Ziv vehemently denied the American allegations that his consulting company, Global CST, sold $150 million in arms to South Sudan, telling the Post that he and his company have nothing to hide.

“If even 1% of what they say is correct, I should be imprisoned in Israel. If it’s true, then I was going against Israeli law since I never had a permit to sell weapons... my company never ever supplied any weapons to any South Sudanese.”

In a statement to the Post, the Defense Ministry said that “in general, we do not deal specifically with exporters and/or meetings with them.”

In December, the Treasury sanctioned Ziv and two others over their roles in South Sudan’s civil war, saying that Ziv, the former head of the IDF’s Operations Directorate, used legal entities as a cover for weapons, which extended the length of the conflict.

“Ziv used an agricultural company that was nominally present in South Sudan to carry out agricultural and housing projects for the government of South Sudan as a cover for the sale of approximately $150 million worth of weapons to the government, including rifles, grenade launchers and shoulder-fired rockets,” read the statement by the Treasury.

According to the Treasury, Ziv was paid through the country’s oil industry as he had close collaboration with a major multi-national oil firm.

He is also said to have “maintained the loyalty of senior officials in the government of South Sudan through bribery and promises of security support.

“He has also reportedly planned to organize attacks by mercenaries on South Sudanese oil fields and infrastructure, in an effort to create a problem that only his company and affiliates could solve.”

The department also designated three of Ziv’s Israeli companies: Global NTM Ltd., Global Law Enforcement and Security Ltd., and Global IZ Group Ltd.

“It was like an atomic bomb falling on me, or like a hit and run by a large truck, when the sanctions came. There’s not one single night I don’t go to sleep wondering where these allegations came from, and wake up every day asking it,” Ziv said.

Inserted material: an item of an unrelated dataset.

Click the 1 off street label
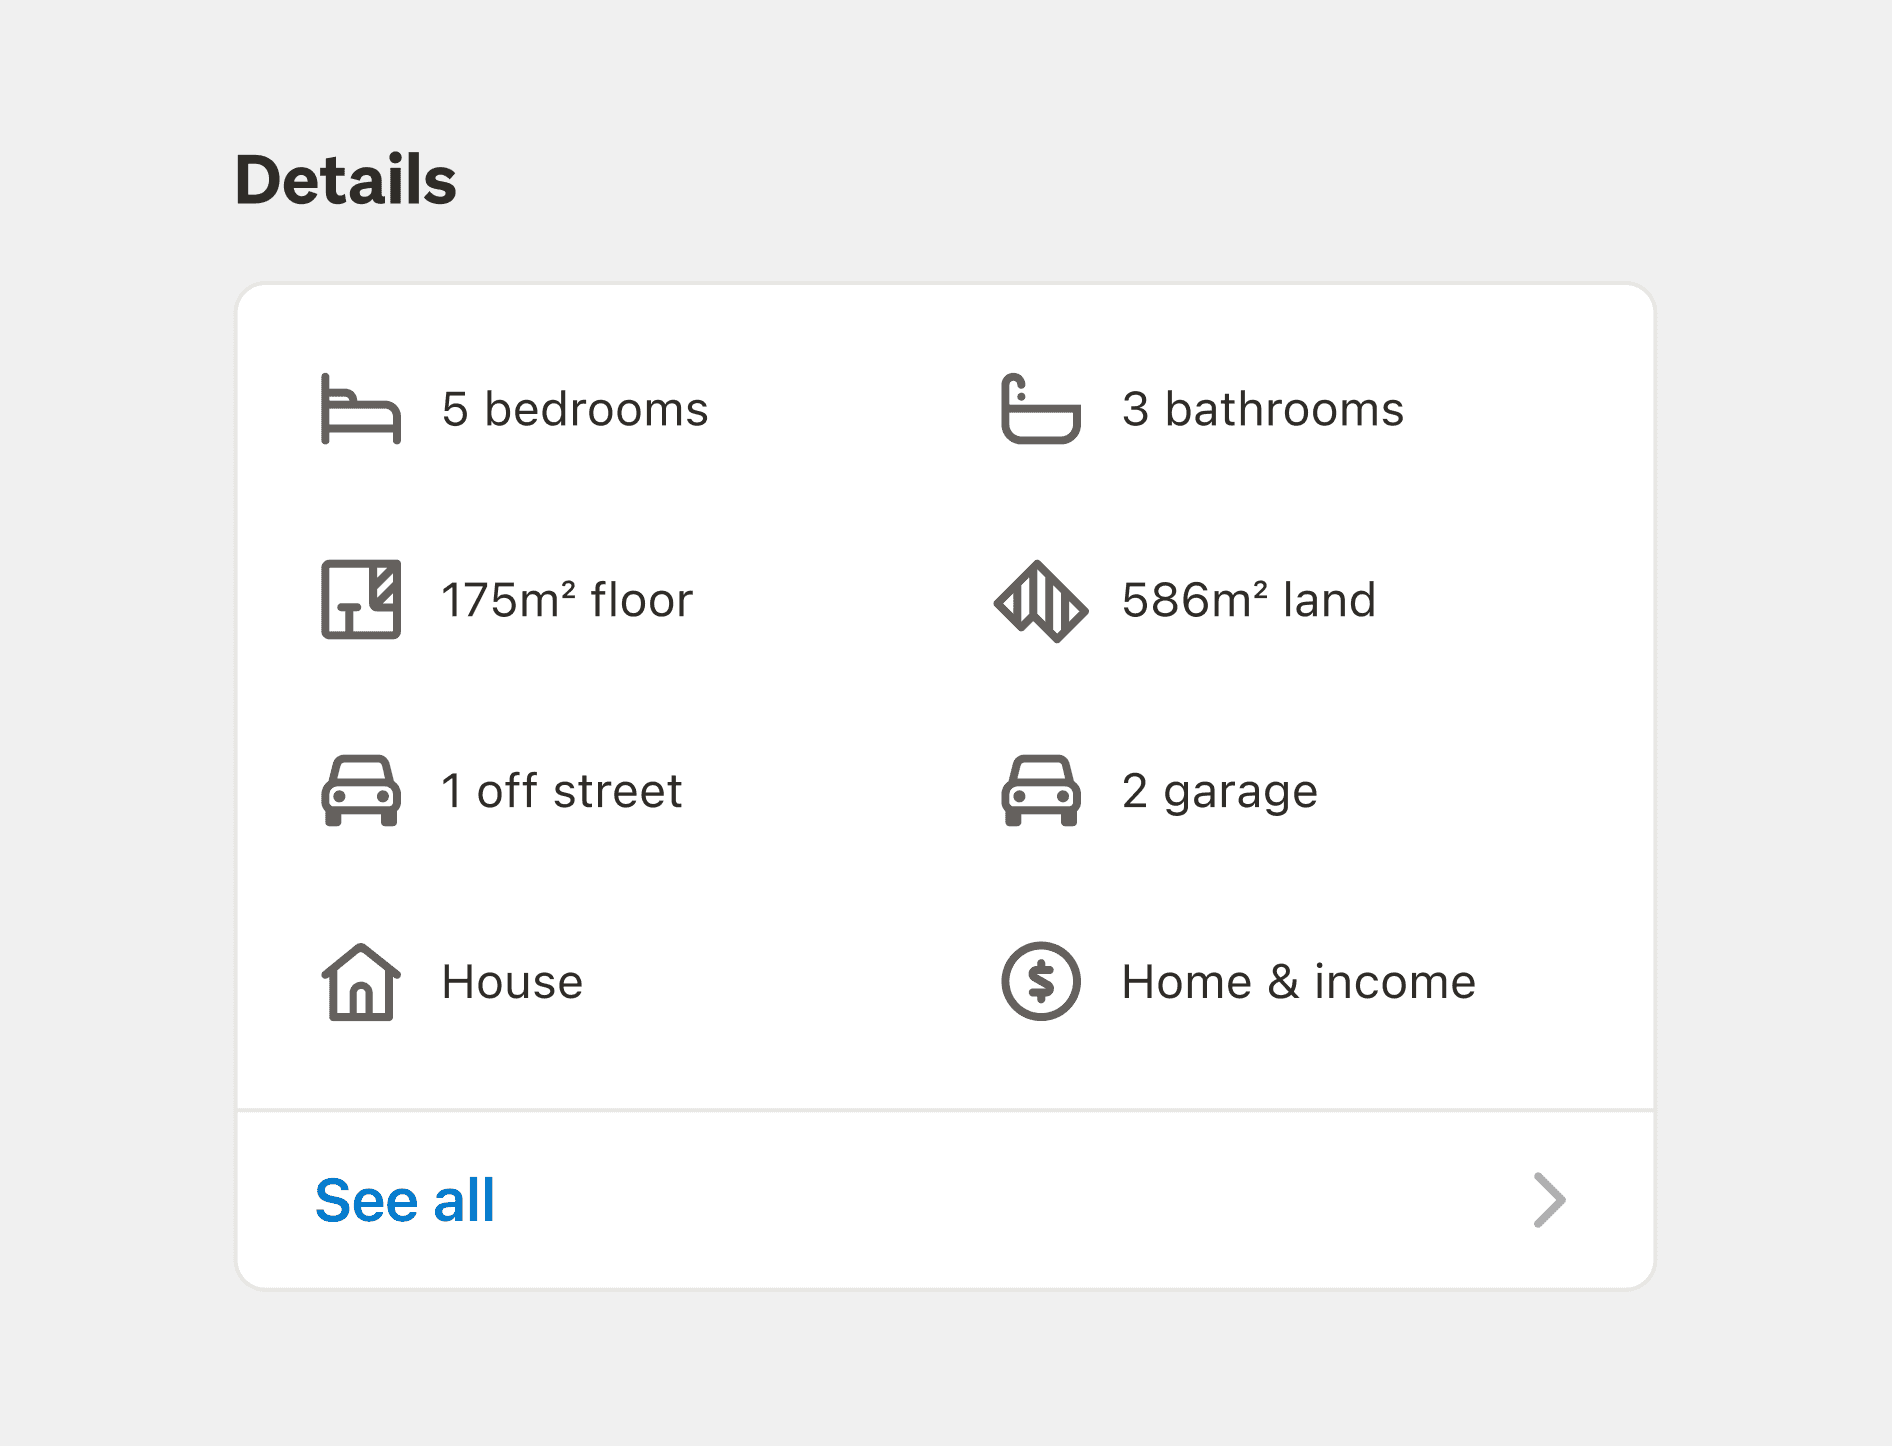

According to Ziv, who has since reached out to the United Nations – which sent a team to South Sudan to visit his company’s projects – the allegations can be easily proven as false.

“There are two clear allegations: the $150 million and the front company,” he explains.

“The second one is a very high-profile project and easy to see... all our equipment and employees. This is not fake but as real as it could be. We never bought or have any use for weapons, especially for $150 million.

“We had government security because its a national project, but what’s the connection between that and selling guns? The government was in charge of protecting the project and the people.”

In December 2015, one of Ziv’s companies signed an agreement with the government of South Sudan to establish a large-scale national agricultural project called “Green Horizon” (GH), which aimed to increase agricultural production to enhance the country’s food security. The project was due to end this year.

The Treasury also imposed sanctions on South Sudanese businessman Obac William Olawo and Gregory Vasili, two men who Ziv maintained he does not know and never had any dealings with.

While governor of Gogrial State in South Sudan in 2017, Vasili “oversaw an explosion of intra-clan ethnic violence that resulted in scores of civilians being killed and thousands displaced from their homes,” the Treasury said, adding that he had also been involved in other illegal activity involving the South Sudanese military.

Olawo meanwhile was accused of being “engaged in the trade and shipment of arms and armaments to South Sudan,” and of receiving millions of dollars from the government for importing armored cars and transporting weapons and troops.

Israel recognized South Sudan on July 10, 2011, but the country has been accused of using Israeli arms and surveillance equipment in the civil war, which has racked the country since 2013 and has killed close to 400,000 people.

Millions more have been displaced from their homes in the fighting, which broke out after President Salva Kiir accused his former deputy, Riek Machar, of plotting a coup.